H.R. 7499, the “Social Security COVID Correction and Equity Act”
Another legislative option to address potential reductions in the AWI from one year to the next would be to eliminate only the reduction in benefit level due to the drop in the AWI for workers who become newly eligible two years after the AWI decline, and not eliminate the increase in benefits for those who become newly eligible three or more years after the decline. This approach, as proposed in H.R. 7499, the “Social Security COVID Correction and Equity Act,” introduced by Chairman Larson on July 9, 2020, would increase long range OASDI cost by $90 billion in present value dollars for the period 2020 through 2094 (about 0.02 percent of taxable payroll over the period), and would increase the cost over 2020-2029 by about $21 billion in nominal dollars. This approach would retain the relatively small increase in future benefits for workers with earnings in 2020 who first become eligible after 2022. The bill would additionally provide one-year benefit increases for many Social Security beneficiaries and Supplemental Security Income recipients in 2020, and a one-year reduction in income tax liability on Social Security benefits.
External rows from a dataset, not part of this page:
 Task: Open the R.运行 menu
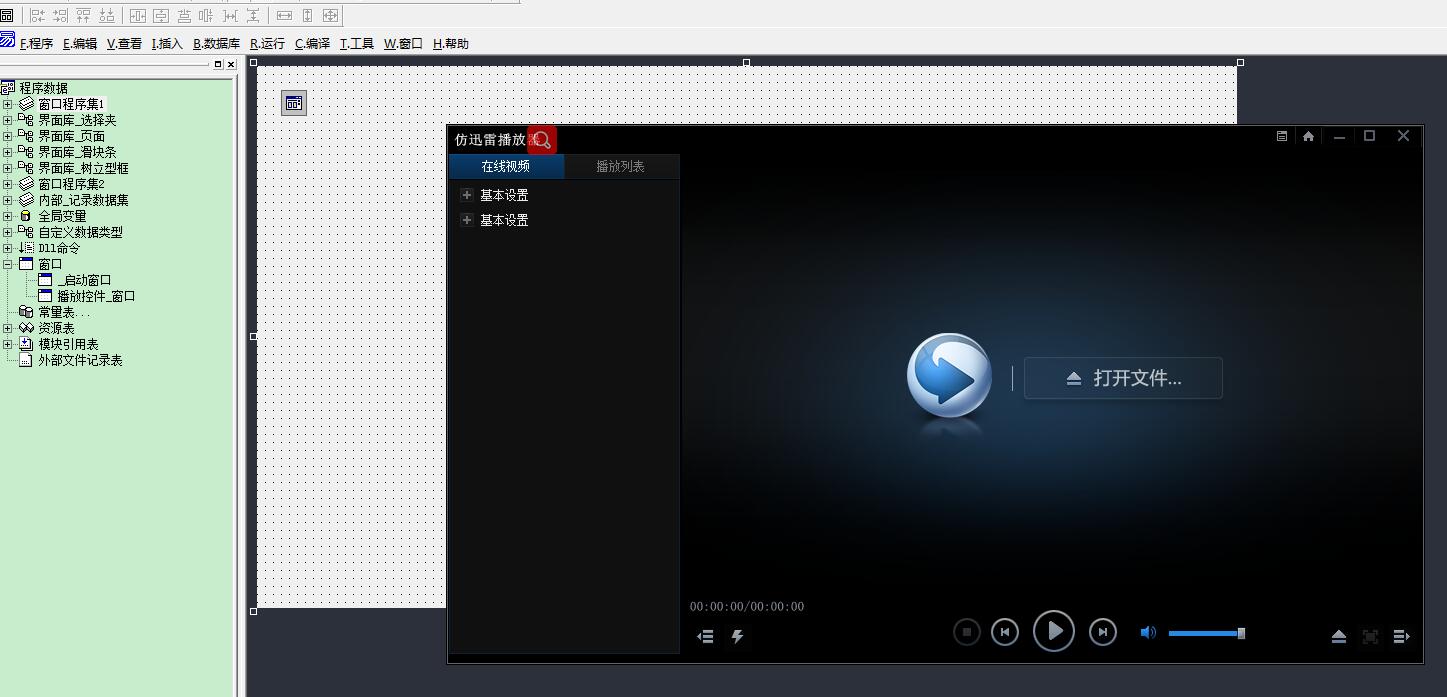267,44
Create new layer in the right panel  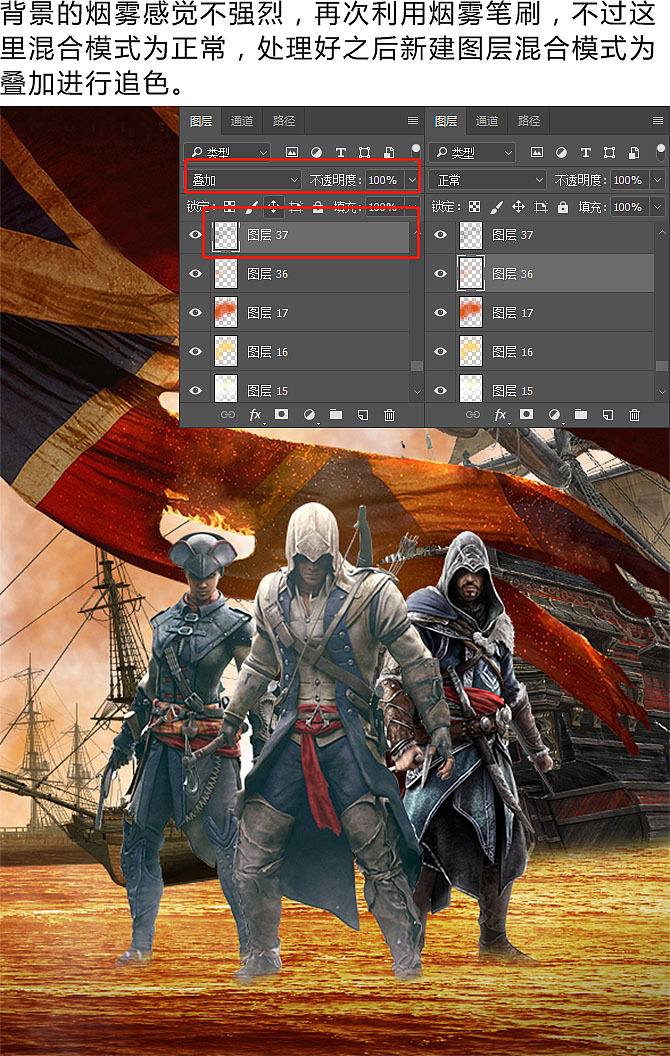pyautogui.click(x=607, y=414)
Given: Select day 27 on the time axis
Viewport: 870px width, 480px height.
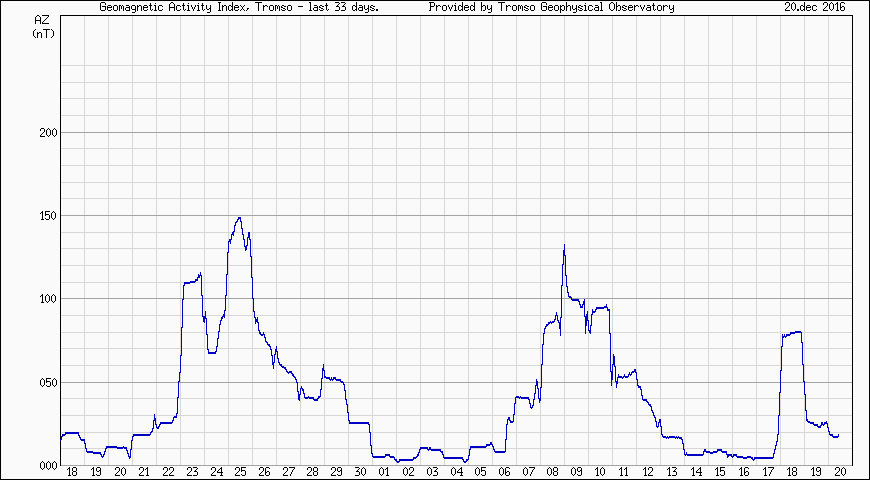Looking at the screenshot, I should 288,472.
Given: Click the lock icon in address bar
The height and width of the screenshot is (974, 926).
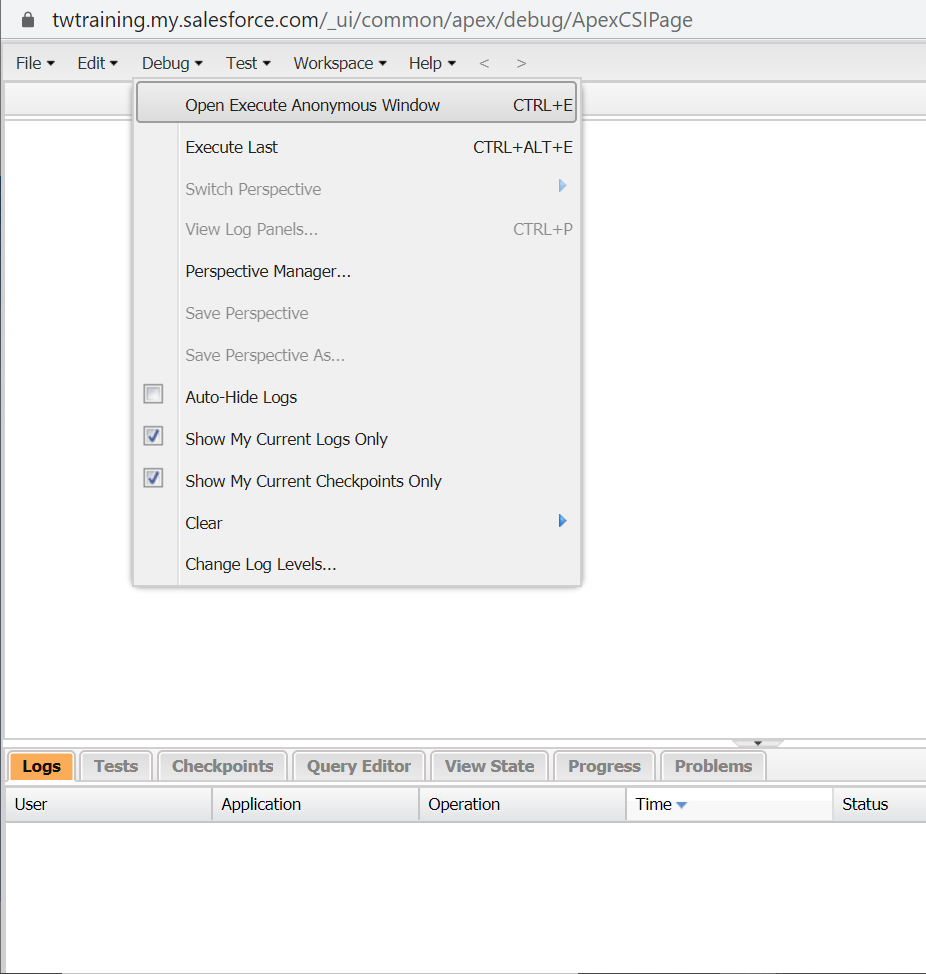Looking at the screenshot, I should pyautogui.click(x=27, y=20).
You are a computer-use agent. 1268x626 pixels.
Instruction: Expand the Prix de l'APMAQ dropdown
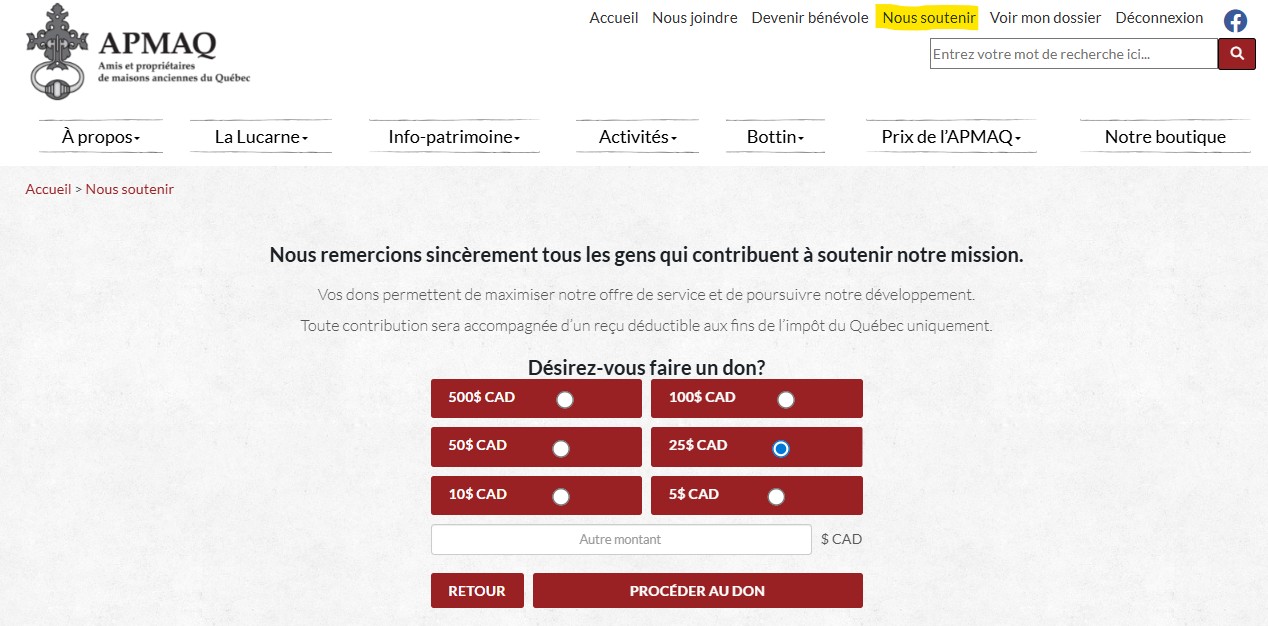(950, 137)
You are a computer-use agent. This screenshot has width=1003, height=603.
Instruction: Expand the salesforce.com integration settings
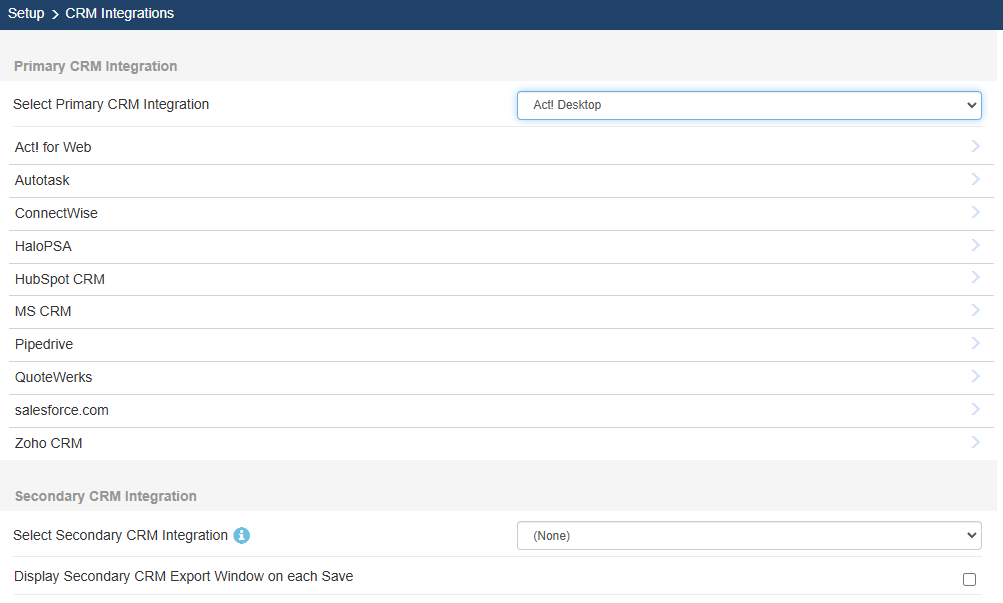coord(975,410)
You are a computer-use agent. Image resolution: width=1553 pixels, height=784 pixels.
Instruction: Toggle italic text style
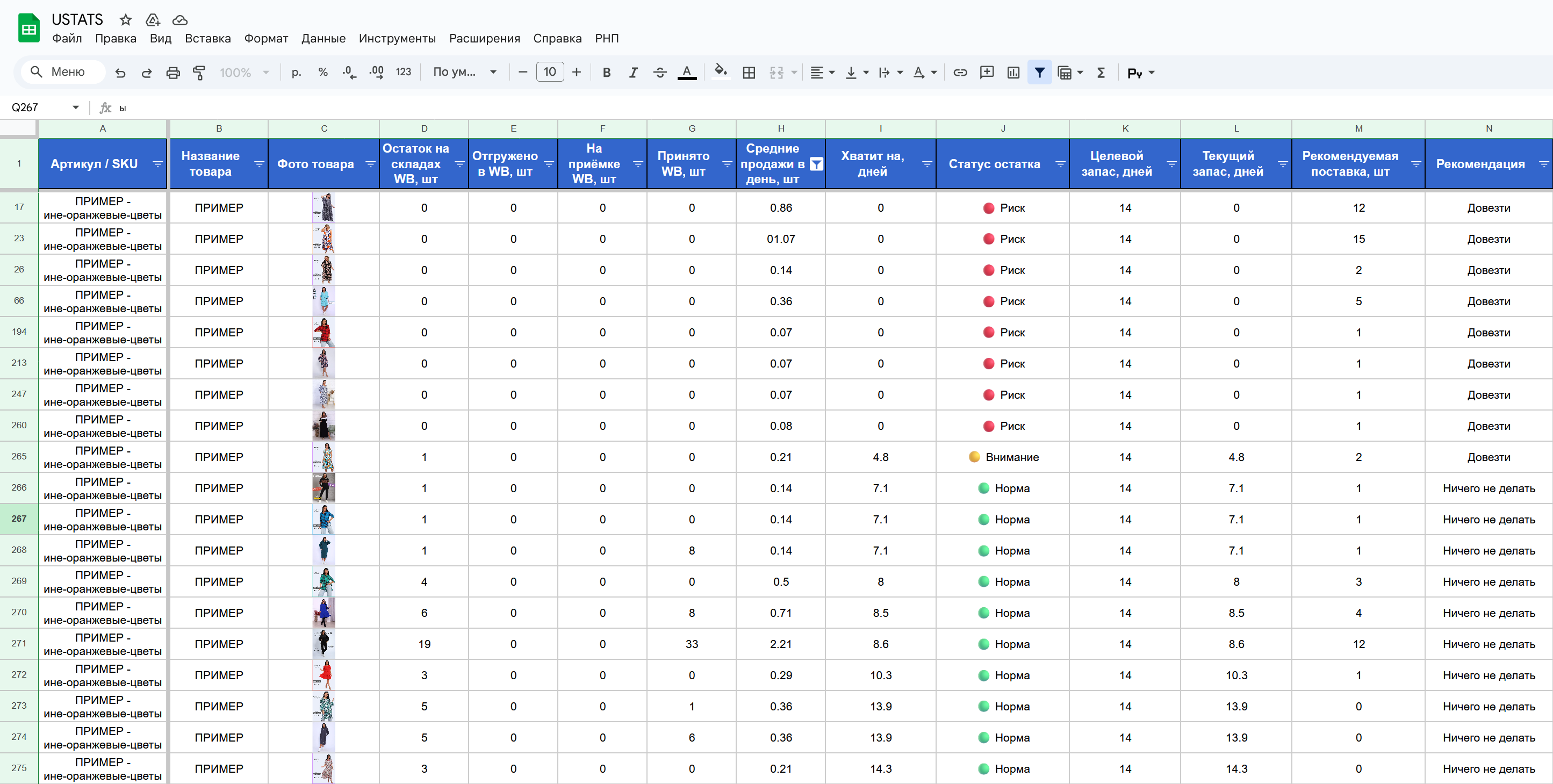[633, 73]
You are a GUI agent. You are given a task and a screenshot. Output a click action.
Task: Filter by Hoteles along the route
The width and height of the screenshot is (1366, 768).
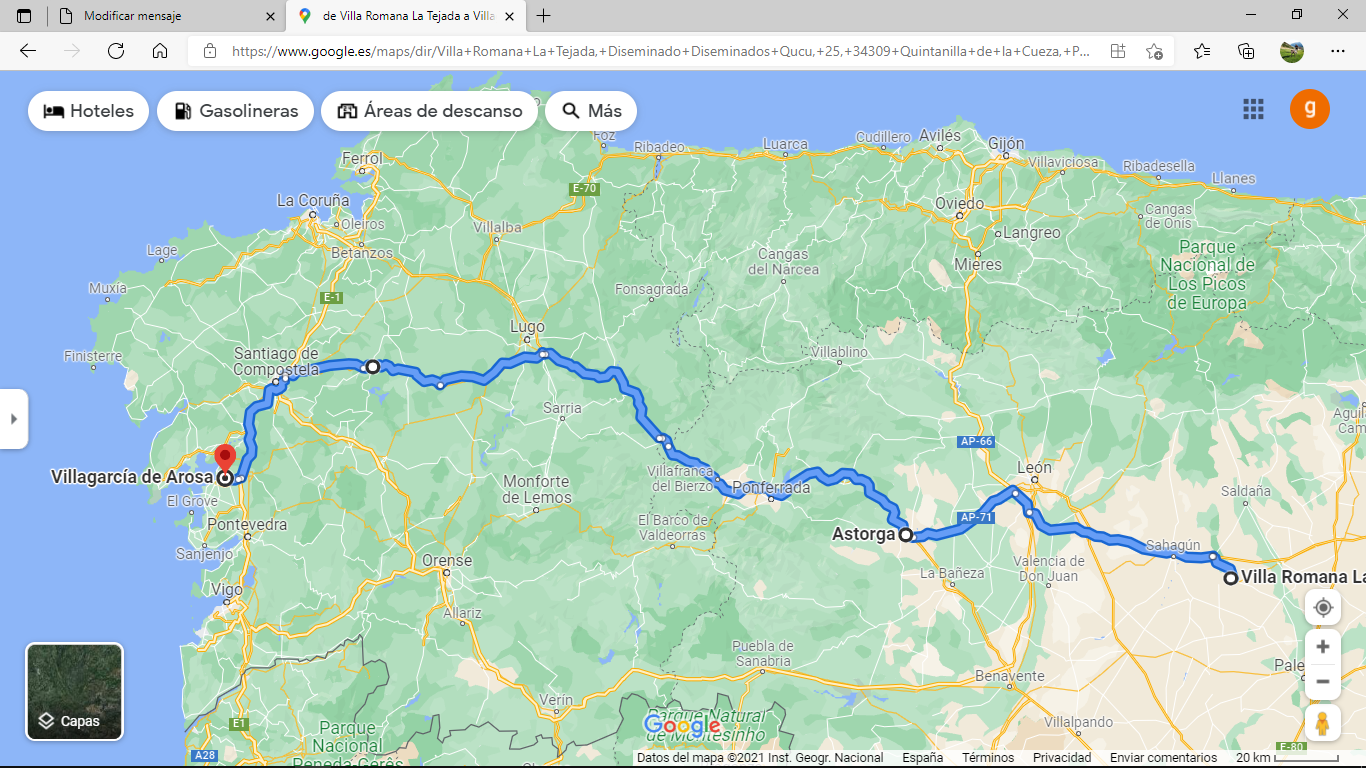[x=88, y=111]
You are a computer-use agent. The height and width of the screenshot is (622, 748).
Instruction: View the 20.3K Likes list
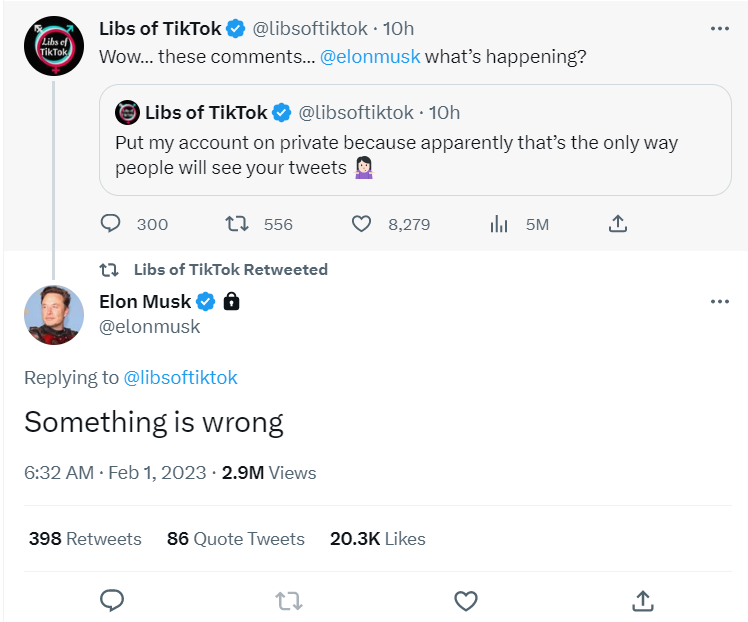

The estimated cost for these one-year changes for OASDI is about $54 billion in the period 2020-2029. Under this bill, the General Fund of the Treasury would reimburse the OASI and DI Trust Funds for all of the changes in annual costs and revenue for the OASDI program. Thus, enactment of the Bill would have no significant effect on the actuarial status of the combined trust funds.
The unanticipated COVID-19 pandemic and the ensuing recession continue to have significant effects on our society, our economy, and the benefits paid and revenues received by the Social Security Trust Funds. The magnitude and duration of these effects are as yet unknown. My testimony is intended to provide some perspective on the possible effects of the pandemic and the recession on the financial status of the Social Security program, using a purely illustrative scenario. This illustrative scenario also allows us to explore the implications of a potential drop in the AWI on Social Security benefits, and proposals that would address the resulting implications on benefit levels for millions of workers. Estimates provided under this illustrative scenario reflect the effects of a potential reduction in the AWI from one year to the next only from 2019 to 2020. While such reduction has been rare (only seen from 2008 to 2009 since the AWI was first utilized in 1951), it is likely that some future recessions will cause such reductions. In addition, it is also possible that the AWI for 2021 could remain below the level of the 2019 AWI.
As mentioned earlier, the implications of the COVID-19 pandemic were not reflected in the 2020 Trustees Report. We will be working between now and next April with the Trustees and their staffs to fully reflect the effects of the pandemic and the recession in the 2021 Trustees Report.
Thank you again for the opportunity to talk to you today. I look forward to answering any questions you may have.